Every once in a while a pro or two will show up and try to make everyone suffer a little more. Tyler Wren, Scotty Z, Geronimo, Dom Rollin. These guys are some of the best in the country and the ride becomes more fun when they show up. A few weeks ago Dom was in town and came out to mix it up with the local guys. The ride was nothing out of the ordinary, high pace, usually right around 29mph with 10-15 guys rotating up front. With a couple of miles to go I found Dom's wheel and stuck to it. About a mile from the sprint sign is a 200meter rise and that is where Dom made his move. He stood and attacked and I gave it everything I had to stick to him. Up and over the hill he went and we didn't look back; I knew we had a gap. 10 seconds later he flicked his elbow. "No way I can take a pull at these speeds," I thought but then I remember why I come out here. Maybe this is the day I can find my limit! I dug deeper than I had ever dug before and took a pull. It was probably only 20 seconds before Dom came around me for the sprint but it felt like an eternity. I had just gone off the front with Dom Rollin, winner of a stage at the Tour of California, Canadian National Champion... what a feeling. I couldn't wait to get home and look at the helmet cam video and download my power file. I bet I crushed my previous 2 minute max wattage.

My best numbers ever!

I hurried home and told my girlfriend, Kathleen, all about my successes. She was thrilled. I flipped open my computer and started downloading the data and then took out the camera to show Kathleen the last 5 minutes. I hit rewind but was confused when it only rewound for a second or two. I hit play and it hit me; I must have hit the off switch when I was putting it in my pocket before the ride began. I had no footage, none. I was devastated. I couldn't believe I had a camera and didn't get any of that great ride. But it was about to get worse. My files uploaded and I didn't see tonight's workout on the list. I looked at the head unit and saw it flashing there right in front of me... FULL. I must not have deleted my files from the last time and I never noticed it during the ride because I was keeping my head up the whole time because of the camera. I had nothing to show from my best ride ever. I couldn't believe it and did not sleep well that night.

The Moral isn't "keep diligent with erasing your powermeter"
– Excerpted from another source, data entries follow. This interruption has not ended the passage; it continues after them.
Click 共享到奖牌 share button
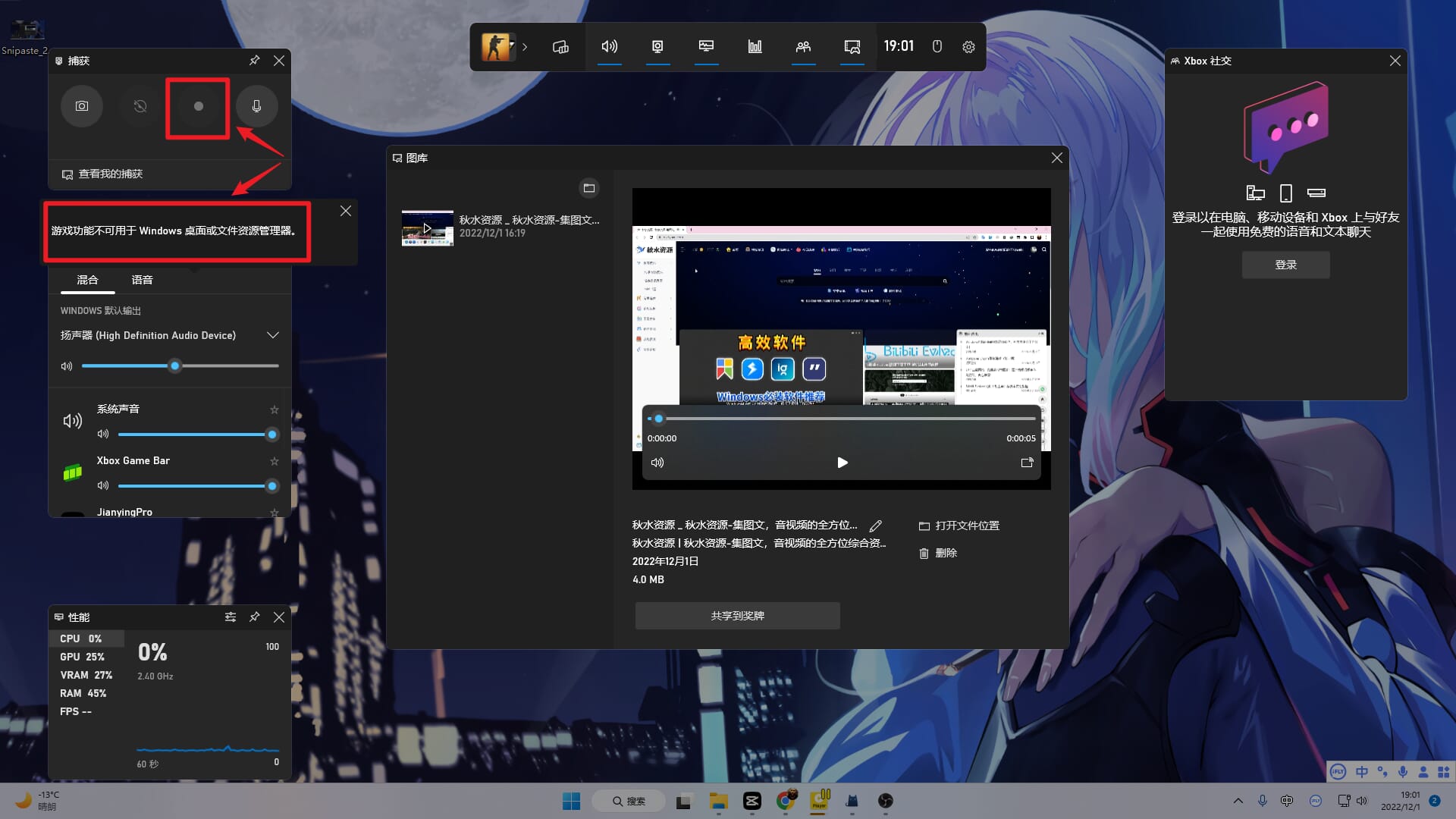click(737, 616)
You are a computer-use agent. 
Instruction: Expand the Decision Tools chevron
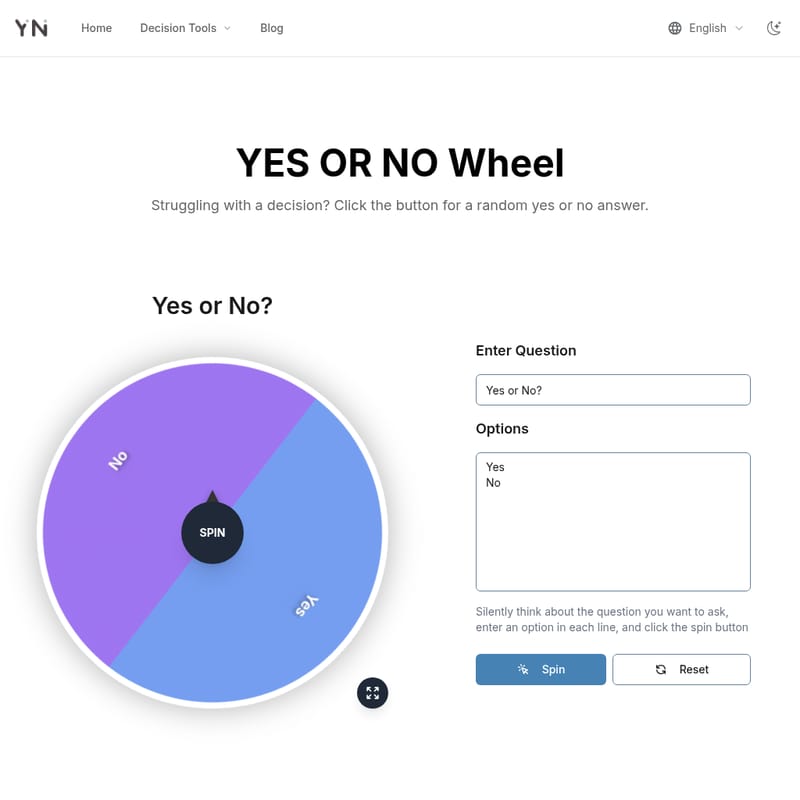point(228,28)
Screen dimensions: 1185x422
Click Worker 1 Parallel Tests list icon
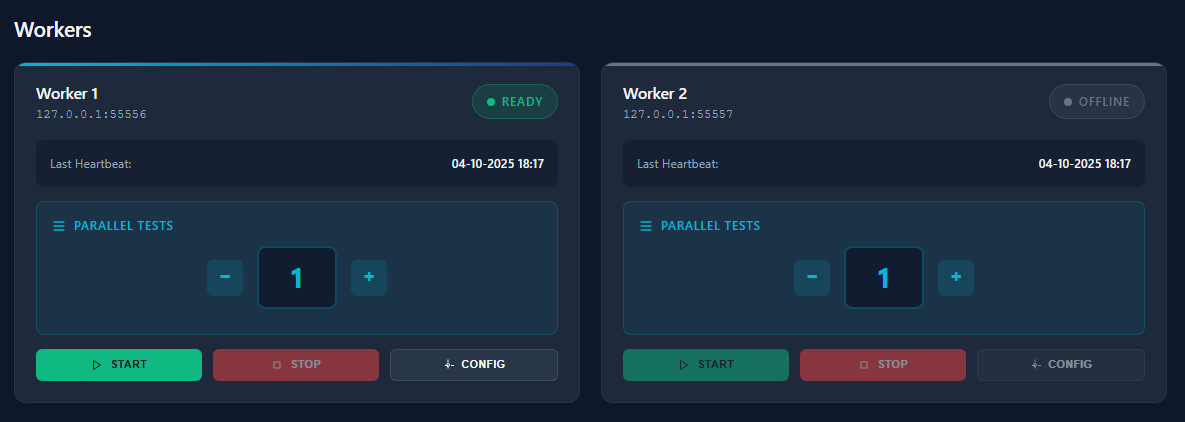pyautogui.click(x=59, y=226)
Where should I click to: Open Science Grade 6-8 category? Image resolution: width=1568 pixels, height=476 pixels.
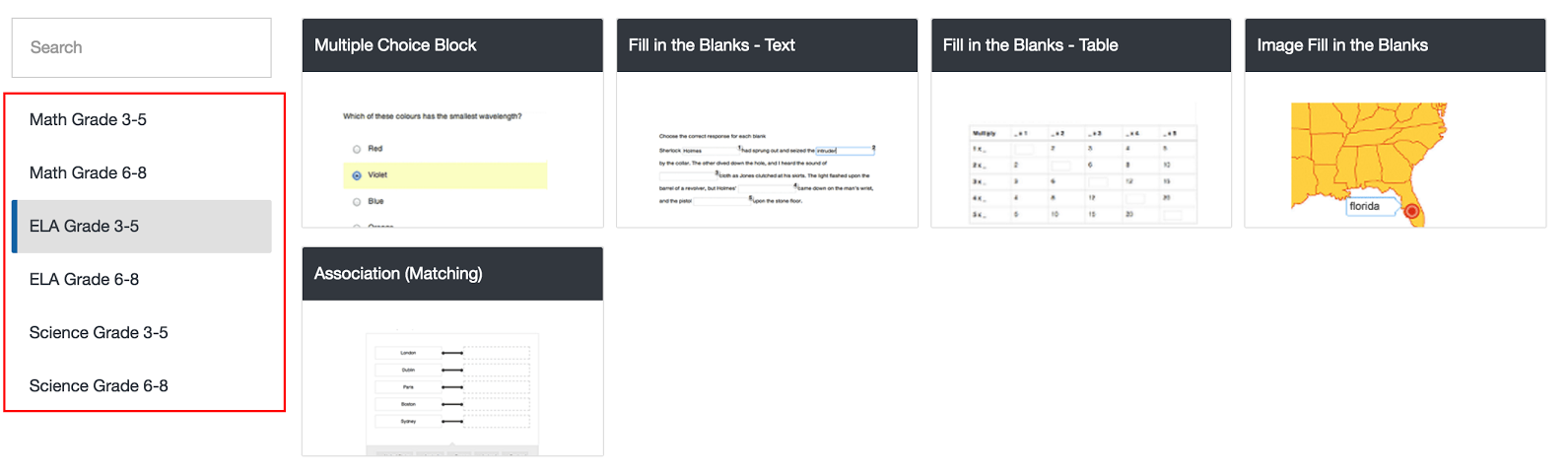tap(141, 385)
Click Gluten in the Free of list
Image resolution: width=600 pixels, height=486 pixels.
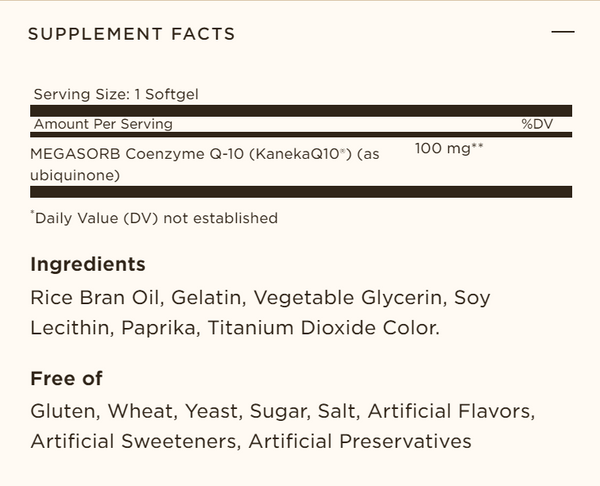[x=62, y=412]
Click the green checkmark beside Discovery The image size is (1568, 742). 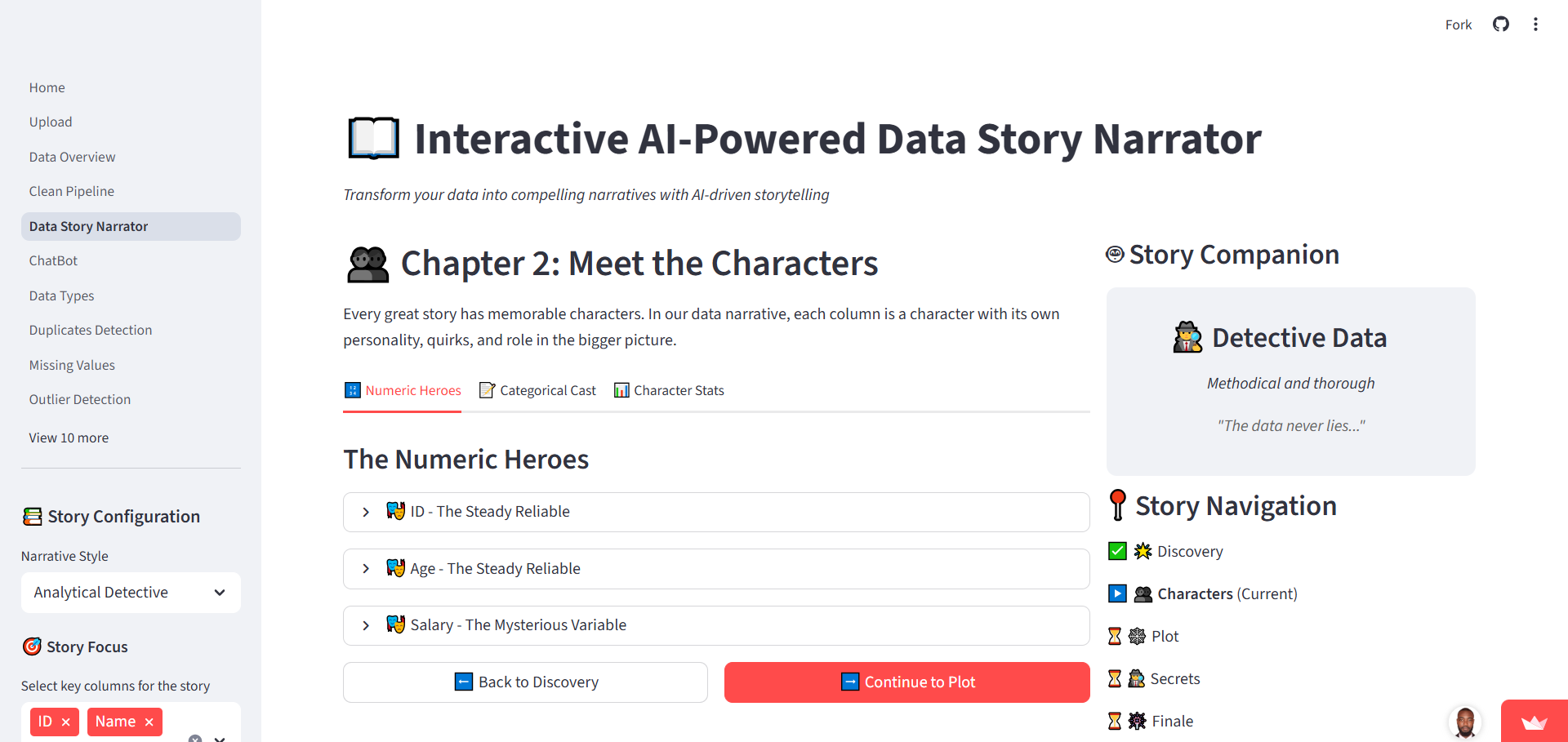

As a coach you sometimes become fixated with numbers. Your numbers, your athletes numbers, Pro numbers. Science is easy to fall back on because it is quantitative. You produce more watts for a given duration, you are stronger than you were. Simple. But sometimes we forget that we are bike racers too. We don't do this for the numbers. We do this for race results. We do this to be stronger than the other guy. We do this for wins! The racing gods, in their infinite (though lousy) wisdom would not let me have any proof of that Drives ride... because it doesn't count for anything. Numbers are a great tool to follow progression but they cannot be the end goal. Podium pictures and medals should be what matters; for either you or your team. I wasn't ready to see numbers from that Drives ride because I would have been content with myself when I haven't even stepped on the podium once this season. I would have to prove I could do it in a race.

The Aftermath

So it's Tuesday again and I'm off the front at the Drives again and my legs are killing me. But not because I had a great workout yesterday and got some good numbers. My legs hurt because I spent 60 miles in the 4 man break at the state road race this past Sunday and finished 3rd!

It's not about the numbers unless the number is your finishing place!